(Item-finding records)
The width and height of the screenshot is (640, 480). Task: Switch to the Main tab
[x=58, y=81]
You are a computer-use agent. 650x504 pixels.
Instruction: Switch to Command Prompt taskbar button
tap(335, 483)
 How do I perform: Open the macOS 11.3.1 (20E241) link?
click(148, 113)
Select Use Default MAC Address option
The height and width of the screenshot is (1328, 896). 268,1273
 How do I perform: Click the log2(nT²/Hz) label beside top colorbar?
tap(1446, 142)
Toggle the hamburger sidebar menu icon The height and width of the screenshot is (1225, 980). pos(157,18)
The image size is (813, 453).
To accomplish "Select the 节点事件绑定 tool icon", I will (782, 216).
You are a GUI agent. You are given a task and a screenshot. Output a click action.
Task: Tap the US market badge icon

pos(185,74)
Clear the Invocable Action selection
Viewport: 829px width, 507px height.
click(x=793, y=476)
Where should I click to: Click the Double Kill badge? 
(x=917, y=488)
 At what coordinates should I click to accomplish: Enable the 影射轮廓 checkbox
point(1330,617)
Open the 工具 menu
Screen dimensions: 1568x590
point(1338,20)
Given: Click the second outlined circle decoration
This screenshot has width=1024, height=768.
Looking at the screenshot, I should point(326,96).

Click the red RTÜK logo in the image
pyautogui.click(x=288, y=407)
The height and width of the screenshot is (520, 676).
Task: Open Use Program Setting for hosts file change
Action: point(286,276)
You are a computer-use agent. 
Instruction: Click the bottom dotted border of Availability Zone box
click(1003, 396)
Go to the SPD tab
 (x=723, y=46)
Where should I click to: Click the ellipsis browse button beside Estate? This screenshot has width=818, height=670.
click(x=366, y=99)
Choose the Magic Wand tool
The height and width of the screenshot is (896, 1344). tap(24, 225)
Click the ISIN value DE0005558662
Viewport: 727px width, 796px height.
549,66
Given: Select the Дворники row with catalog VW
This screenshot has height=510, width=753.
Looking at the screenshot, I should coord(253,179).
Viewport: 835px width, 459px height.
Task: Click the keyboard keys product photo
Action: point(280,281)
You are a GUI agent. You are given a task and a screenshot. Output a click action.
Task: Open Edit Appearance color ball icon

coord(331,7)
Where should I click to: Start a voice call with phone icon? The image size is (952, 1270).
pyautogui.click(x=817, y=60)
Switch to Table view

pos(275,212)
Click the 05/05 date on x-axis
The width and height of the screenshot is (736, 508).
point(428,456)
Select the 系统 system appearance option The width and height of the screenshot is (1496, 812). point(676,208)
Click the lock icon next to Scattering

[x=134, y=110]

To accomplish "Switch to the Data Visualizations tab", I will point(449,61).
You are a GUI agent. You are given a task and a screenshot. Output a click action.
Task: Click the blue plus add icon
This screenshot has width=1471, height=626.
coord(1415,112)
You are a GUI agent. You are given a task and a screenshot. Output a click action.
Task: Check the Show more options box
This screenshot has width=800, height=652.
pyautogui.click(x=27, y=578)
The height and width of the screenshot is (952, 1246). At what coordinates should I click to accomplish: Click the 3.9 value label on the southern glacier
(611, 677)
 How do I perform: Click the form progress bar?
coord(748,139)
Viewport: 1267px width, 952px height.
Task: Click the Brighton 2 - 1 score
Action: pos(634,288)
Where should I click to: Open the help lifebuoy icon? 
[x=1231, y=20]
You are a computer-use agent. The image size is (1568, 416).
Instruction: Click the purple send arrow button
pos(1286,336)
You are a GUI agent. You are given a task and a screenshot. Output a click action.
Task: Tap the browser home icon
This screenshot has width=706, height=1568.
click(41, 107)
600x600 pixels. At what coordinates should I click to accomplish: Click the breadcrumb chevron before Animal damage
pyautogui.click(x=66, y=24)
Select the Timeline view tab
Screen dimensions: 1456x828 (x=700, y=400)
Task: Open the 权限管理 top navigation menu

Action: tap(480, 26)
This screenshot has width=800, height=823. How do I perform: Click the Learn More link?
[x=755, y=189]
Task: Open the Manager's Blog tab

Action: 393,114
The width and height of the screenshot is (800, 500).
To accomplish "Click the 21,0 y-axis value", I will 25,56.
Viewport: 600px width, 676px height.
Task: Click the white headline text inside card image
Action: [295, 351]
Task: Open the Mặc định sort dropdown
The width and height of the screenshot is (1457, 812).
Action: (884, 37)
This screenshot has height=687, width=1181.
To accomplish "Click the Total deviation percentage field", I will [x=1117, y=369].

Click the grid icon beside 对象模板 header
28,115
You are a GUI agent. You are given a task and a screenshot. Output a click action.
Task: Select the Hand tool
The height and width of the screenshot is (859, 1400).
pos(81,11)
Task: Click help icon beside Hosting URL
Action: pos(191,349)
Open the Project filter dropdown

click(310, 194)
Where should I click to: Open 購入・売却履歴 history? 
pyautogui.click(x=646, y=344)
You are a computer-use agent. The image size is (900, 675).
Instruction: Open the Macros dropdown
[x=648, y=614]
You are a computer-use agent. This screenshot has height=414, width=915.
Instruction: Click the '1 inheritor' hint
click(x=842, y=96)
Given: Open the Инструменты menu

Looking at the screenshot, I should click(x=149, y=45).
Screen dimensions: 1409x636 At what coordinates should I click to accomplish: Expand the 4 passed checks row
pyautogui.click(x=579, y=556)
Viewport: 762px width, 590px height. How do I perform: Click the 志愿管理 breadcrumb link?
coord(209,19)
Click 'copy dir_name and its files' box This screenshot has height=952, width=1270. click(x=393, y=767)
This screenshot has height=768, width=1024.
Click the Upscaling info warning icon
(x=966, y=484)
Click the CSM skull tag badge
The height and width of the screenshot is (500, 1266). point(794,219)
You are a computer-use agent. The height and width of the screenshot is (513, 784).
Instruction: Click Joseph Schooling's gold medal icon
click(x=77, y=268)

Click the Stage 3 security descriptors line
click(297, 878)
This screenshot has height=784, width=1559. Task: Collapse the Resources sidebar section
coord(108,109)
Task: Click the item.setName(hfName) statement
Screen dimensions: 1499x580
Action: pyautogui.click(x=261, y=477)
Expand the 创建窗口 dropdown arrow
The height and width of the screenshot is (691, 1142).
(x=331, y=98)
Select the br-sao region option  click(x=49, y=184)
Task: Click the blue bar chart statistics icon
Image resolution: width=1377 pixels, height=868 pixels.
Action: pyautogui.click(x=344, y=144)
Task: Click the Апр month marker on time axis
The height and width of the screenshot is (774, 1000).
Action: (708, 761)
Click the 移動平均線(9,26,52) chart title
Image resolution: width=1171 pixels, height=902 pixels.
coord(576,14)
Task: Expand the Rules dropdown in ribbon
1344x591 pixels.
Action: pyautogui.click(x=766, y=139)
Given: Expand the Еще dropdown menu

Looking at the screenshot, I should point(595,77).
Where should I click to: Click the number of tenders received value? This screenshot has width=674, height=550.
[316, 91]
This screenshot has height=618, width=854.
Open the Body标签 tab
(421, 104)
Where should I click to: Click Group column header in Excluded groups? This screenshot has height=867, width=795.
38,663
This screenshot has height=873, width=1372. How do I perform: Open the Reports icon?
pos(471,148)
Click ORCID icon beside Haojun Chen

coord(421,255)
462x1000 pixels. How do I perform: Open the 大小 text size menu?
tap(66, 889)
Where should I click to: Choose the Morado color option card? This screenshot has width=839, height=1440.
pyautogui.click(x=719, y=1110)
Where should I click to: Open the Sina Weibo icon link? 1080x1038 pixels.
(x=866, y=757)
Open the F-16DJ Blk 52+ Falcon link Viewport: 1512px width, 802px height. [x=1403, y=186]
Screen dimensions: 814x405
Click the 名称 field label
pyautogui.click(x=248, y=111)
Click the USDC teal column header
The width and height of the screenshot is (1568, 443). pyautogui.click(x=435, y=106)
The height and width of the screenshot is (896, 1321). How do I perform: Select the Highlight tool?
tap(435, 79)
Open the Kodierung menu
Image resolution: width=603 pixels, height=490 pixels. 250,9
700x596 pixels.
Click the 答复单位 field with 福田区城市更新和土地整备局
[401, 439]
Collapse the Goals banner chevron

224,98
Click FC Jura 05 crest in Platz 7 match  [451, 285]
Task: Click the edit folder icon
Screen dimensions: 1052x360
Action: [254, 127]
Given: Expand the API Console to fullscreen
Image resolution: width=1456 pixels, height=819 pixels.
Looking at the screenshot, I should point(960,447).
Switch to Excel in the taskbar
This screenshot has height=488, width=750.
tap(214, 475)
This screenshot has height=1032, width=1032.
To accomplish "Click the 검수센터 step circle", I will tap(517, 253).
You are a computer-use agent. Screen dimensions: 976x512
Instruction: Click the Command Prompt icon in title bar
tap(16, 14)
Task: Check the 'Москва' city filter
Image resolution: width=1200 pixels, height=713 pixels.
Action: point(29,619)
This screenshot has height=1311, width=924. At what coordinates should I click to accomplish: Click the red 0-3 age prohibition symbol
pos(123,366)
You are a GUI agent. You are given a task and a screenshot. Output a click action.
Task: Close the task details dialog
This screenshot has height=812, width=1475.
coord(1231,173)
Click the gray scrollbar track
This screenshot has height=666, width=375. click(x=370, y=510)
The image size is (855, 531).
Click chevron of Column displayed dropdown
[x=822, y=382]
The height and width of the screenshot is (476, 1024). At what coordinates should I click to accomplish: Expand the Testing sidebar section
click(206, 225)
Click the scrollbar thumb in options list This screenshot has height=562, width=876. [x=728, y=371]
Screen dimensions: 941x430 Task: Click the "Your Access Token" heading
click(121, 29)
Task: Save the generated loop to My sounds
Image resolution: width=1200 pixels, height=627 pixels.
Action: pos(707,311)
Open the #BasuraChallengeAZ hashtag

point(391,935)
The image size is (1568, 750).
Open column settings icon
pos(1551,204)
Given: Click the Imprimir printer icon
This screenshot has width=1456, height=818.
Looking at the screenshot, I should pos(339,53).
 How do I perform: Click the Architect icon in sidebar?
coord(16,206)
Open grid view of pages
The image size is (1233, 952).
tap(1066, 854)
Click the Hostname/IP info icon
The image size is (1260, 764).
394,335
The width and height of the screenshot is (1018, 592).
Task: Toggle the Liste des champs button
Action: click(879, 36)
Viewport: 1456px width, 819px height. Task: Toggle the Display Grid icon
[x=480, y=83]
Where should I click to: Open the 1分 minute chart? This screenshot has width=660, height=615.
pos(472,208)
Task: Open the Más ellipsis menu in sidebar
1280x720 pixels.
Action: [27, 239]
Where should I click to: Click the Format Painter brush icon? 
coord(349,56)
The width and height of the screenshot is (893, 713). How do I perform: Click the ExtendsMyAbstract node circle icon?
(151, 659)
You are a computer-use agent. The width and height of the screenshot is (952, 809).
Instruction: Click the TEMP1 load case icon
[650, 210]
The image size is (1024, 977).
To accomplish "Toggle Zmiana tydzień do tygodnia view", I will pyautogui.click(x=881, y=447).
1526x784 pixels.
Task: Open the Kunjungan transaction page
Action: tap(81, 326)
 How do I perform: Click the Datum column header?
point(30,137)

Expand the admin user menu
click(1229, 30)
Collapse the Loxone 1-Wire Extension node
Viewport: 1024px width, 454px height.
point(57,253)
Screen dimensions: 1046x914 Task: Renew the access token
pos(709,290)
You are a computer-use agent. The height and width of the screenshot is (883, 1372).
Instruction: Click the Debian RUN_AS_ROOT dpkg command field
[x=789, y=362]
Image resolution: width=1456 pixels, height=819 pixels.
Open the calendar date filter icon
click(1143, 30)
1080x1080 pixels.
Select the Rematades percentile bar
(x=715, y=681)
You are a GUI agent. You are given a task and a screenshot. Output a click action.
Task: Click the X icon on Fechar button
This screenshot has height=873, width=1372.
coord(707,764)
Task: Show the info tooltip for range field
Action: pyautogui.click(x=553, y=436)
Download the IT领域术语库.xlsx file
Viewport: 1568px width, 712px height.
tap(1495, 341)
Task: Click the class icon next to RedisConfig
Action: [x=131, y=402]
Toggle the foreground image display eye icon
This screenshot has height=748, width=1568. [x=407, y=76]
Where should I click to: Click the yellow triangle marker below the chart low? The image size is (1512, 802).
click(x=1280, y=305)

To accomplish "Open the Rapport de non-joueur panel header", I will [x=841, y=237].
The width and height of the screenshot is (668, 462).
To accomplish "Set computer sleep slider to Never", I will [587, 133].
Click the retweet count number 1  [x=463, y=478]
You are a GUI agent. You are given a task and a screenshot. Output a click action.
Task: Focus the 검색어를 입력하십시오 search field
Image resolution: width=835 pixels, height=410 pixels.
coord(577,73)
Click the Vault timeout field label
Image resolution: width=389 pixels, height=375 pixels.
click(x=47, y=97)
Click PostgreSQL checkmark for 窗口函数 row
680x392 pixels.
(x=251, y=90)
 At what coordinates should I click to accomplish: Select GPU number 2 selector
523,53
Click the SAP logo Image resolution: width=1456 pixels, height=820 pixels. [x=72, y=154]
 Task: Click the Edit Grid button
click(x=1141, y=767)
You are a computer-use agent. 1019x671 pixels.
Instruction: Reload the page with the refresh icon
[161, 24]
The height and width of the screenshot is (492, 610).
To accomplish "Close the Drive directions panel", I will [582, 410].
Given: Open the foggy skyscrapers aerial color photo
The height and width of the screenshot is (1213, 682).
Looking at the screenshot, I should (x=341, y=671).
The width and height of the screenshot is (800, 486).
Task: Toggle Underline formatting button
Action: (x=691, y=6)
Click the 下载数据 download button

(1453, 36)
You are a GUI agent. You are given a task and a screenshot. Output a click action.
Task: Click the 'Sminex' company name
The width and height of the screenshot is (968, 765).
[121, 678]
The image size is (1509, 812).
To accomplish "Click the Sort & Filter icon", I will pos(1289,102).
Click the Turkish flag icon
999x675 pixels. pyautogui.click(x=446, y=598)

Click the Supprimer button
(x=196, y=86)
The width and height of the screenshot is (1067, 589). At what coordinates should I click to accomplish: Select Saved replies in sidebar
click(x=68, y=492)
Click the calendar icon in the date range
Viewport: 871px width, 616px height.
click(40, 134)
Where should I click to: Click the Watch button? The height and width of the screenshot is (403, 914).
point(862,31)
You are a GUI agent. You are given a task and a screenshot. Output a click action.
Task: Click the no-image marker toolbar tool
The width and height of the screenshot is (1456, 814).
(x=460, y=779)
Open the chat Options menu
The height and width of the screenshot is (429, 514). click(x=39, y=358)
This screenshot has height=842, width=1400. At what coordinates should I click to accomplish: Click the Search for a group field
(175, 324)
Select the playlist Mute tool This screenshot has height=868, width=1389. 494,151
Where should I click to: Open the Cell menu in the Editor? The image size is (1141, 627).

→ STATED TASK:
Copy out the material above, from the line with "Task: Open the 权限管理 top navigation menu" up to and including the line with "Click 'copy dir_name".

→ ANSWER FOR THIS EXERCISE:
Task: Open the 权限管理 top navigation menu

Action: tap(480, 26)
This screenshot has width=800, height=823. How do I perform: Click the Learn More link?
[x=755, y=189]
Task: Open the Manager's Blog tab

Action: 393,114
The width and height of the screenshot is (800, 500).
To accomplish "Click the 21,0 y-axis value", I will 25,56.
Viewport: 600px width, 676px height.
Task: Click the white headline text inside card image
Action: [295, 351]
Task: Open the Mặc định sort dropdown
The width and height of the screenshot is (1457, 812).
Action: (884, 37)
This screenshot has height=687, width=1181.
To accomplish "Click the Total deviation percentage field", I will [x=1117, y=369].

Click the grid icon beside 对象模板 header
28,115
You are a GUI agent. You are given a task and a screenshot. Output a click action.
Task: Select the Hand tool
The height and width of the screenshot is (859, 1400).
pos(81,11)
Task: Click help icon beside Hosting URL
Action: pos(191,349)
Open the Project filter dropdown

click(310, 194)
Where should I click to: Open 購入・売却履歴 history? 
pyautogui.click(x=646, y=344)
You are a computer-use agent. The image size is (900, 675).
Instruction: Open the Macros dropdown
[x=648, y=614]
You are a computer-use agent. This screenshot has height=414, width=915.
Instruction: Click the '1 inheritor' hint
click(x=842, y=96)
Given: Open the Инструменты menu

Looking at the screenshot, I should click(x=149, y=45).
Screen dimensions: 1409x636 At what coordinates should I click to accomplish: Expand the 4 passed checks row
pyautogui.click(x=579, y=556)
Viewport: 762px width, 590px height. How do I perform: Click the 志愿管理 breadcrumb link?
coord(209,19)
Click 'copy dir_name and its files' box This screenshot has height=952, width=1270. click(x=393, y=767)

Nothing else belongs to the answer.